High specificity generally characterizes mycorrhizal association in rare lady’s slipper orchids, genus Cypripedium. Mol Ecol

Department of Integrative Biology, University of California, 3060 Valley Life Sciences Building, #3140, Berkeley, California 94720, USA.
Molecular Ecology (Impact Factor: 6.49). 03/2005; 14(2):613-26. DOI: 10.1111/j.1365-294X.2005.02424.x
Source: PubMed


Lady's slipper orchids (Cypripedium spp.) are rare terrestrial plants that grow throughout the temperate Northern Hemisphere. Like all orchids, they require mycorrhizal fungi for germination and seedling nutrition. The nutritional relationships of adult Cypripedium mycorrhizae are unclear; however, Cypripedium distribution may be limited by mycorrhizal specificity, whether this specificity occurs only during the seedling stage or carries on into adulthood. We attempted to identify the primary mycorrhizal symbionts for 100 Cypripedium plants, and successfully did so with two Cypripedium calceolus, 10 Cypripedium californicum, six Cypripedium candidum, 16 Cypripedium fasciculatum, two Cypripedium guttatum, 12 Cypripedium montanum, and 11 Cypripedium parviflorum plants from a total of 44 populations in Europe and North America, yielding fungal nuclear large subunit and mitochondrial large subunit sequence and RFLP (restriction fragment length polymorphism) data for 59 plants.
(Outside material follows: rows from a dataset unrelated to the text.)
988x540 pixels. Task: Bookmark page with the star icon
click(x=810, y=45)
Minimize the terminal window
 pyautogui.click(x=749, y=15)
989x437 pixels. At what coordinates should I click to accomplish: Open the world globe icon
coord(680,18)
Because orchid mycorrhizal fungi are typically observed without fruiting structures, we assessed fungal identity through direct PCR (polymerase chain reaction) amplification of fungal genes from mycorrhizally colonized root tissue. Phylogenetic analysis revealed that the great majority of Cypripedium mycorrhizal fungi are members of narrow clades within the fungal family Tulasnellaceae. Rarely occurring root endophytes include members of the Sebacinaceae, Ceratobasidiaceae, and the ascomycetous genus, Phialophora. C. californicum was the only orchid species with apparently low specificity, as it associated with tulasnelloid, ceratobasidioid, and sebacinoid fungi in roughly equal proportion. Our results add support to the growing literature showing that high specificity is not limited to nonphotosynthetic plants, but also occurs in photosynthetic ones.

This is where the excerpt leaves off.